> Exercise directions:
Give back all the data below exactly as it is shown.

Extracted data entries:
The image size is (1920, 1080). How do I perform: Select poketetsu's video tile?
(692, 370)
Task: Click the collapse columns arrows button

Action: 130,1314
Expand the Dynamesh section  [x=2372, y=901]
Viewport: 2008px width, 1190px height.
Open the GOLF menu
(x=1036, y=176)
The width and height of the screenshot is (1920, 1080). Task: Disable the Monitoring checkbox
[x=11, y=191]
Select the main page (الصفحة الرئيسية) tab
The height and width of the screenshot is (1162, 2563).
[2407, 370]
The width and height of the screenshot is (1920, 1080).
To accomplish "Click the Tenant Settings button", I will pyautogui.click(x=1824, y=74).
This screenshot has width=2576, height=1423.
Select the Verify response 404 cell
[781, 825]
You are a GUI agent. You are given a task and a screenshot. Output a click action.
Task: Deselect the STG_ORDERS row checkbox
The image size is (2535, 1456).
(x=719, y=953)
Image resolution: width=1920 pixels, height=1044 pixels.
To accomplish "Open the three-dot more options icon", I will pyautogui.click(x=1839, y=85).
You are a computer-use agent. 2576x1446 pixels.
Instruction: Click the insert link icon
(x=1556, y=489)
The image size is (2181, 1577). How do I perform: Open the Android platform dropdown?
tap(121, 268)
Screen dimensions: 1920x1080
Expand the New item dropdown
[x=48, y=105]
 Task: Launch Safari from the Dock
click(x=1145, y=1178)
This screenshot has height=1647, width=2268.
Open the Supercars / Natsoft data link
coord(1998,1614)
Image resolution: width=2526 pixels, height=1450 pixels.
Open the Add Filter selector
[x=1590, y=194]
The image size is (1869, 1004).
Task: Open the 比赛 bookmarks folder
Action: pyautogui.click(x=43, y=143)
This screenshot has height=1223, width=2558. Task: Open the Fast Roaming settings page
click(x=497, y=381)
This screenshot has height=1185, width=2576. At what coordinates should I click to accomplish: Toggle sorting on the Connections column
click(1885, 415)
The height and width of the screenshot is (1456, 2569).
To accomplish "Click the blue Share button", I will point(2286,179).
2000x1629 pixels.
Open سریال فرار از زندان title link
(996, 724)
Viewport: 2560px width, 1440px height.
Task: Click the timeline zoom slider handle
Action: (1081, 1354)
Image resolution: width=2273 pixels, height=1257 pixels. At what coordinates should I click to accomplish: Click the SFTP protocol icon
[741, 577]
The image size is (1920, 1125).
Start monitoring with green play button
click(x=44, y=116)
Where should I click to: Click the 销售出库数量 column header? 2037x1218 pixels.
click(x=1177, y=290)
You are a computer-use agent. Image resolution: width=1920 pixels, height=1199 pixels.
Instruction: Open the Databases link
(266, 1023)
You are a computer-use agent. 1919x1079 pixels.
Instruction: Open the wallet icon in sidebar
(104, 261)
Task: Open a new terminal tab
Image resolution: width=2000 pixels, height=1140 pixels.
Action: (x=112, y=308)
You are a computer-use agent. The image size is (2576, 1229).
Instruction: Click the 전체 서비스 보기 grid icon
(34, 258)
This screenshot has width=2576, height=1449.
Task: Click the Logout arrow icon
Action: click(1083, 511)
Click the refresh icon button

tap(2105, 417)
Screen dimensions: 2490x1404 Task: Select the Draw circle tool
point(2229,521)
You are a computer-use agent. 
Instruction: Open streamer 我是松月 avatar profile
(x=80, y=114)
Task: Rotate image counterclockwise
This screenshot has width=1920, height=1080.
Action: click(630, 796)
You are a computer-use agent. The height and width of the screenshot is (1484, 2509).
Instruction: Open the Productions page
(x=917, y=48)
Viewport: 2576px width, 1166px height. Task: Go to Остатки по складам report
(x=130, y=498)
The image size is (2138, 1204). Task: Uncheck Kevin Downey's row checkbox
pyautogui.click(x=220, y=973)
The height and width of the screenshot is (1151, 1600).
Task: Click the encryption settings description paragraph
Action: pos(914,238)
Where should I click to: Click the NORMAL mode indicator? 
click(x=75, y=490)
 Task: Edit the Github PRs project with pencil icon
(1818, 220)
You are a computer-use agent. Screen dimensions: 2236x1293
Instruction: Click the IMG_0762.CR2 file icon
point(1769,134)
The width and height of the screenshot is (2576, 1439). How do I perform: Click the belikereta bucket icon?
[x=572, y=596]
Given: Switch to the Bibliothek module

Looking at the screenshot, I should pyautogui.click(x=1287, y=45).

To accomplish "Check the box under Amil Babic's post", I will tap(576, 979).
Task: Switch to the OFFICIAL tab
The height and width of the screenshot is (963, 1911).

> Task response:
The image size is (1920, 1080). How do I perform: Select poketetsu's video tile?
(692, 370)
Task: Click the collapse columns arrows button

Action: 130,1314
Expand the Dynamesh section  [x=2372, y=901]
Viewport: 2008px width, 1190px height.
Open the GOLF menu
(x=1036, y=176)
The width and height of the screenshot is (1920, 1080). Task: Disable the Monitoring checkbox
[x=11, y=191]
Select the main page (الصفحة الرئيسية) tab
The height and width of the screenshot is (1162, 2563).
[2407, 370]
The width and height of the screenshot is (1920, 1080).
To accomplish "Click the Tenant Settings button", I will pyautogui.click(x=1824, y=74).
This screenshot has width=2576, height=1423.
Select the Verify response 404 cell
[781, 825]
You are a GUI agent. You are given a task and a screenshot. Output a click action.
Task: Deselect the STG_ORDERS row checkbox
The image size is (2535, 1456).
(x=719, y=953)
Image resolution: width=1920 pixels, height=1044 pixels.
To accomplish "Open the three-dot more options icon", I will pyautogui.click(x=1839, y=85).
You are a computer-use agent. 2576x1446 pixels.
Instruction: Click the insert link icon
(x=1556, y=489)
The image size is (2181, 1577). How do I perform: Open the Android platform dropdown?
tap(121, 268)
Screen dimensions: 1920x1080
Expand the New item dropdown
[x=48, y=105]
 Task: Launch Safari from the Dock
click(x=1145, y=1178)
This screenshot has height=1647, width=2268.
Open the Supercars / Natsoft data link
coord(1998,1614)
Image resolution: width=2526 pixels, height=1450 pixels.
Open the Add Filter selector
[x=1590, y=194]
The image size is (1869, 1004).
Task: Open the 比赛 bookmarks folder
Action: pyautogui.click(x=43, y=143)
This screenshot has height=1223, width=2558. Task: Open the Fast Roaming settings page
click(x=497, y=381)
This screenshot has height=1185, width=2576. At what coordinates should I click to accomplish: Toggle sorting on the Connections column
click(1885, 415)
The height and width of the screenshot is (1456, 2569).
To accomplish "Click the blue Share button", I will point(2286,179).
2000x1629 pixels.
Open سریال فرار از زندان title link
(996, 724)
Viewport: 2560px width, 1440px height.
Task: Click the timeline zoom slider handle
Action: (1081, 1354)
Image resolution: width=2273 pixels, height=1257 pixels. At what coordinates should I click to accomplish: Click the SFTP protocol icon
[741, 577]
The image size is (1920, 1125).
Start monitoring with green play button
click(x=44, y=116)
Where should I click to: Click the 销售出库数量 column header? 2037x1218 pixels.
click(x=1177, y=290)
You are a computer-use agent. Image resolution: width=1920 pixels, height=1199 pixels.
Instruction: Open the Databases link
(266, 1023)
You are a computer-use agent. 1919x1079 pixels.
Instruction: Open the wallet icon in sidebar
(104, 261)
Task: Open a new terminal tab
Image resolution: width=2000 pixels, height=1140 pixels.
Action: (x=112, y=308)
You are a computer-use agent. The image size is (2576, 1229).
Instruction: Click the 전체 서비스 보기 grid icon
(34, 258)
This screenshot has width=2576, height=1449.
Task: Click the Logout arrow icon
Action: click(1083, 511)
Click the refresh icon button

tap(2105, 417)
Screen dimensions: 2490x1404 Task: Select the Draw circle tool
point(2229,521)
You are a computer-use agent. 
Instruction: Open streamer 我是松月 avatar profile
(x=80, y=114)
Task: Rotate image counterclockwise
This screenshot has width=1920, height=1080.
Action: click(630, 796)
You are a computer-use agent. The height and width of the screenshot is (1484, 2509).
Instruction: Open the Productions page
(x=917, y=48)
Viewport: 2576px width, 1166px height. Task: Go to Остатки по складам report
(x=130, y=498)
The image size is (2138, 1204). Task: Uncheck Kevin Downey's row checkbox
pyautogui.click(x=220, y=973)
The height and width of the screenshot is (1151, 1600).
Task: Click the encryption settings description paragraph
Action: pos(914,238)
Where should I click to: Click the NORMAL mode indicator? 
click(x=75, y=490)
 Task: Edit the Github PRs project with pencil icon
(1818, 220)
You are a computer-use agent. Screen dimensions: 2236x1293
Instruction: Click the IMG_0762.CR2 file icon
point(1769,134)
The width and height of the screenshot is (2576, 1439). How do I perform: Click the belikereta bucket icon?
[x=572, y=596]
Given: Switch to the Bibliothek module

Looking at the screenshot, I should pyautogui.click(x=1287, y=45).

To accomplish "Check the box under Amil Babic's post", I will tap(576, 979).
Task: Switch to the OFFICIAL tab
The height and width of the screenshot is (963, 1911).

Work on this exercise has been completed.